Both loop extrusion and compartmentalisation form chromatin loops and contribute to genome organisation in the nucleus. They are two distinct physical mechanisms, and the mechanical force exerted by loop extrusion has the propensity to perturb or enhance weak interactions mediated by compartmentalisation (Figure 3). In the case of Polycomb loops, cohesin-mediated loop extrusion acts antagonistically to disrupt these looping interactions [80]. Interestingly, in the case of super-enhancers, cohesin was found to both promote and counteract their interactions 64, 80. Finally, in the case of E–P loops, extrusion likely cooperates with compartmentalisation and contributes to loop formation, especially for long-range enhancers 23•, 29, 36, 38••.

Figure 3.

Models of antagonistic and agonistic relationships between loop extrusion and compartmentalisation mechanisms. (A) Loop extrusion disrupts loops by perturbing the compartmentalised chromatin environment. (B) Loop extrusion facilitates loop formation by aiding the process of compartmentalisation.
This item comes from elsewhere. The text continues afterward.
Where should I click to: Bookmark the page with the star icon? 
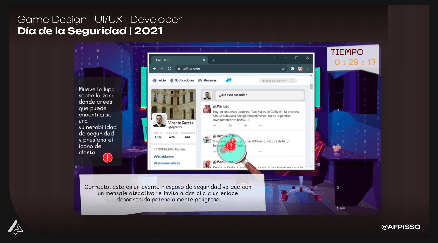283,69
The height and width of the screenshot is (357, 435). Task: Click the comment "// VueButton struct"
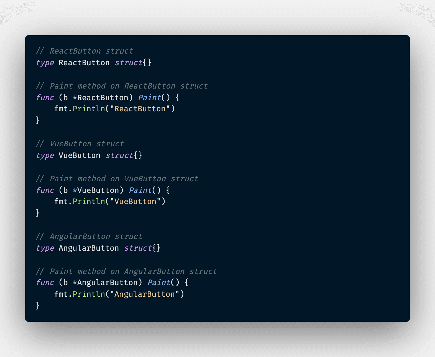(x=80, y=144)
Taken together, this suggests that while extrusion may prevent hyper-compartmentalisation in some cases, it may actually promote the formation of compartmentalised chromatin in others. How these two mechanisms interact will depend on loop type, heterogeneity in genomic context, chromatin-bound proteins, nuclear localisation and distance between loci, and will ultimately shape the three-dimensional (3D) genome. In addition, loop extrusion and compartmentalisation are likely to be influenced by other nuclear processes involved in chromatin organisation, such as chromatin tethering to the nuclear lamina, nuclear body formation and protein-RNA interactions.

Further dissection of the effects of loop extrusion and compartmentalisation on chromatin loops requires methods to selectively manipulate these processes. Although such approaches are available for rapid and reversible modulation of loop extrusion components [81], methods for equally precise control of compartmentalisation processes are still in their infancy. Such techniques, combined with recent advances in chromosome conformation capture methods, live-cell imaging and biophysical simulations, would allow scientists to study 3D genome organisation in unprecedented detail. Together, this will provide further insights into the interplay between different chromatin folding mechanisms and help identify novel looping factors.

Declaration of Competing Interest

The authors declare no conflict of interest.

Data Availability

No data were used for the research described in the article.